-
Notifications
You must be signed in to change notification settings - Fork 2.6k
Closed
Labels
Description
Possibly related to #3789
I'm getting
InternalException: INTERNAL Error: Could not find node in column segment tree!
Attempting to find row number "36028797019024731" in 2 nodes
Node 0: Start 36028797018960000, Count 0Node 1: Start 36028797019082880, Count 0
repro, using addresses.parquet.zip
import duckdb
sql = """
CREATE TABLE addresses(
address__id UUID PRIMARY KEY NOT NULL,
person__id UUID NOT NULL,
street1 VARCHAR,
street2 VARCHAR,
city VARCHAR,
state VARCHAR,
zipcode VARCHAR,
country VARCHAR,
mailing_status VARCHAR,
is_mailing BOOLEAN,
is_voting BOOLEAN,
latitude DOUBLE,
longitude DOUBLE,
last_updated DATE,
source VARCHAR,
);
INSERT OR REPLACE INTO addresses
FROM
read_parquet('addresses.parquet')
-- WHERE address__id <> '8753b9f7-46fc-4fd5-b318-de20305d5462'
;
"""
ddb = duckdb.connect(":memory:")
ddb.sql(sql)
In the attached parquet there is one duplicate uuid, "8753b9f7-46fc-4fd5-b318-de20305d5462". If you uncomment the one line in the SQL, then no error.

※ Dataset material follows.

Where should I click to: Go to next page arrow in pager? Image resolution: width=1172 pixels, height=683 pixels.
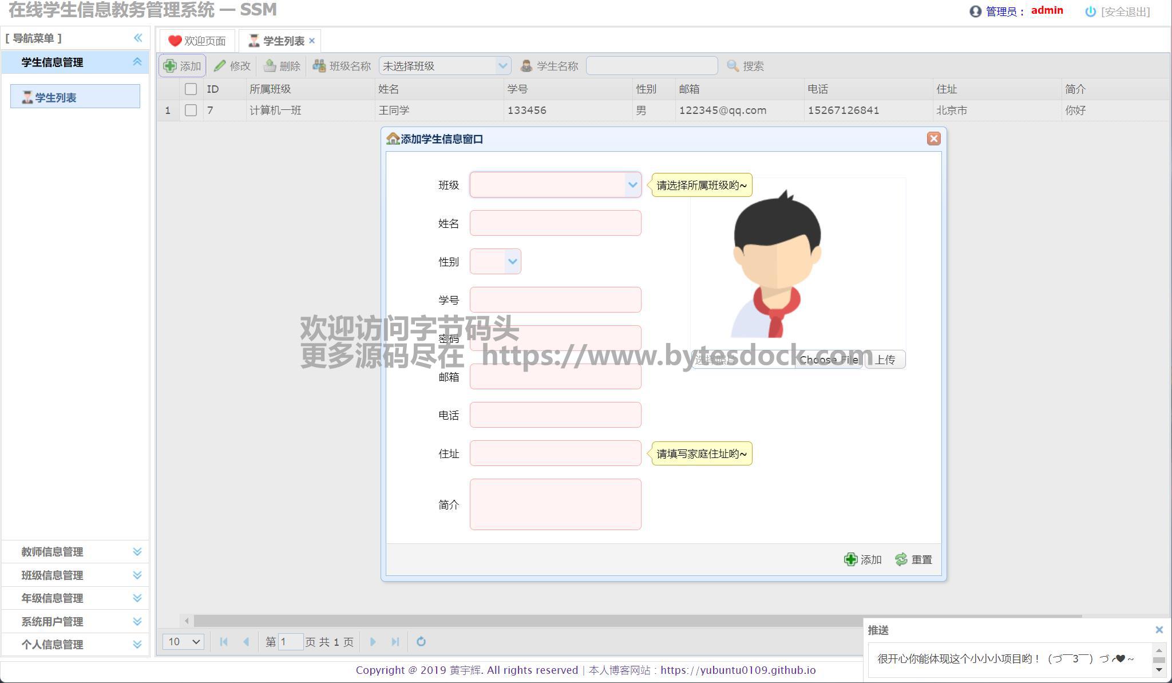tap(373, 641)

Things I've experimented with
- reduce the number of rows in the parquet file: I get a normal ConstraintException
- reorder the rows so the dupe rows are at the beginning of the file: I get a normal ConstraintException
- drop some of the other columns from the DDL and the parquet: I get a normal ConstraintException
I am on a nightly build duckdb-0.10.3.dev601
, running on a mac M1.